Mardochee Nzita

Personal information
- Full name: Mardochée Nzita Theto
- Date of birth: 24 February 2000 (age 26)
- Place of birth: Kinshasa, DR Congo
- Height: 1.78 m (5 ft 10 in)
- Position: Defender

Team information
- Current team: Charleroi
- Number: 24

Youth career
- 2004-2005: Asse-Zellik 2002
- 2005-2019: Anderlecht

Senior career*
- Years: Team / Apps / (Gls)
- 2019–2021: Perugia / 13 / (0)
- 2020–2021: → Pescara (loan) / 20 / (0)
- 2021–2022: Pescara / 21 / (1)
- 2022–2024: Beerschot / 43 / (5)
- 2024–: Charleroi / 60 / (0)

International career^{‡}
- 2017: Belgium U17 / 1 / (0)

= Mardochee Nzita =

Belgian footballer

Mardochée Nzita Theto (born 24 February 2000) is a football player who plays for Charleroi. Born in the DR Congo, he is a youth international for Belgium.

==Club career==
He was raised in the youth teams of Anderlecht and represented the club in the 2018–19 UEFA Youth League.

On 16 July 2019 he signed a contract with Italian Serie B club Perugia for a term of 3 years with an additional 1-year extension option.

He made his Serie B debut for Perugia on 21 September 2019 in a game against Spezia.

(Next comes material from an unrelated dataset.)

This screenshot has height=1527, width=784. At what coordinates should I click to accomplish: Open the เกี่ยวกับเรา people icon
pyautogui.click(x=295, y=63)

He started the game and played the whole match.

On 5 October 2020 he joined Pescara on loan with an obligation to buy.

On 10 April 2022 Nzita signed a contract with Beerschot, effective from 1 July 2022 to June 2025.

On 15 June 2024, Nzita agreed to move to Charleroi on a four-year contract.